The Folk Life Festival is a time for adults to be children, and children to follow them closely with cameras. It's a time for some to indulge their latent pagan yearnings by dressing in dinge and dancing to strange rhythms; still others gratify certain childhood remembrances of things past and strip down to their underwear and run through a fountain (please read to the end for the payoff on that line). Whatever your thing is, be sure that you may flaunt it unashamedly at the Seattle Folk Life Festival.
The trip could not have started off any better, and of course by that I mean that we got free parking.
Why so glum? Jessica was sure that we would be towed, and if not that we were at least doing something illegal. I maintained no way—if a bank is not open then their parking is free game. Yes the tow sign is there, I do not deny that, but it is only there to scare people during business hours. In the end my car was exactly where we left it: one point me.
This is a family band, can you dig that? Haven't there been enough made for TV movies and blurbs of brother-slaying-family in the local section of the paper that parents have learned not to do this kind of a thing to a poor, unassuming child? Apparently not.
Next we spent some time at the fountain—a Folk Life must for anybody who is anybody. I am very proud to say that I have never actually ran around in the fountain and that all these years I have only been a voyeur (maybe I mucked around in it when I was a child, but I don't count my childhood as I was so dumb back then compared to what I am now that I can hardly stand it and refuse to hold those things against myself).
First up we have Free Spirit Hippie Lady:
If you haven't seen her or someone like her running through the fountain at FL then clearly you've never been to FL—if you insist that you haven't then get your peepers checked and let me know the result. Hippie Lady is a FL must, and she always has an all too eager boy toy to share in the fun...lucky them.
Next is Guy Pretending To Get His Kid Wet:
This guy did a particularly bad job and got his child and himself totally drenched. Must be a newbie.
Next we have Way Over-Prepared Guy:
He clearly has been working out in anticipation for this day. He showed up in swimming trunks and he isn't eight—he has negated everything he was working for by tipping his hand and showing how excited he was for this opportunity to flaunt himself. Fail.
Finally we have Cutest Kid of the Day:
Usually it's a baby in a diaper running around with the glee of someone who has just won the lottery, so I called that out to Jess beforehand. But I was wrong. The three-quarter length overalls are what put this child over the top.
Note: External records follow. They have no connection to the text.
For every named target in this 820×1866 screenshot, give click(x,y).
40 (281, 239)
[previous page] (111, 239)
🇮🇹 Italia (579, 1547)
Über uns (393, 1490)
Also extra bonus points because from behind the kid looks like Mickey Rourke from The Wrestler.
I really do wonder how many men think I'm some kind of a psycho because I let, and even encouraged, my wife to go up and hug this stranger:
It helps that I could have snapped him like a twig, and who could hate that pretty boy face? She probably liked him because he reminded her of Zac Efron.
Look at that freaking dread. Did you see it? Ok, that's all I wanted was just for you to see it. Freaky...
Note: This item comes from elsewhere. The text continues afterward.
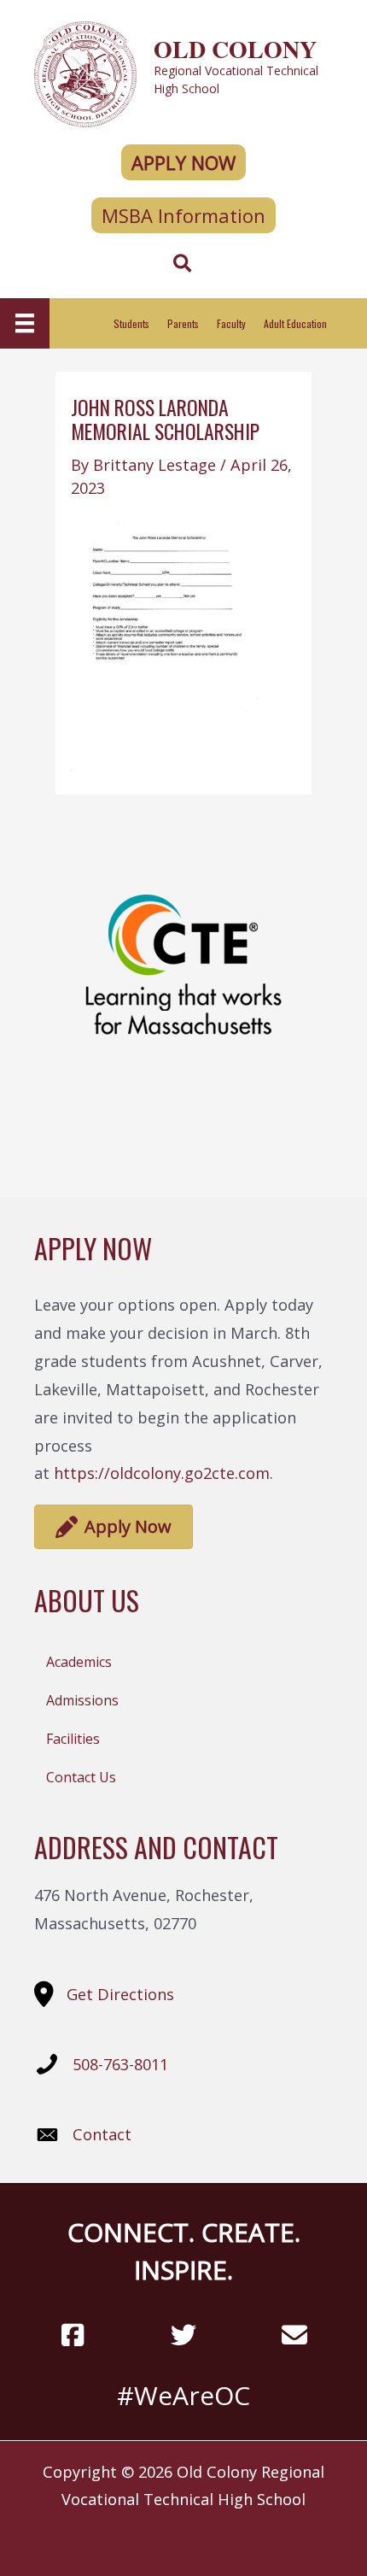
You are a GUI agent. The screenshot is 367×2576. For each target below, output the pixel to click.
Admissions (82, 1700)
So this hillbilly looking freak show band from Olympia called Hail Seizure had this chick who was just there to dance to their freaky-ass music. Weird huh?
Can't you tell that I was having the time of my life?
I was only mad because we had to wait about 15 minutes for a Caribbean chicken thigh while my Philly Cheese steak got cold.
And finally, the pay off. Here is what you all really came to see. I think that in so many ways it defies description, so I will just let it speak for itself:
The one resounding thought for the day: Thank you Jesus that you invented cameras, especially digital ones.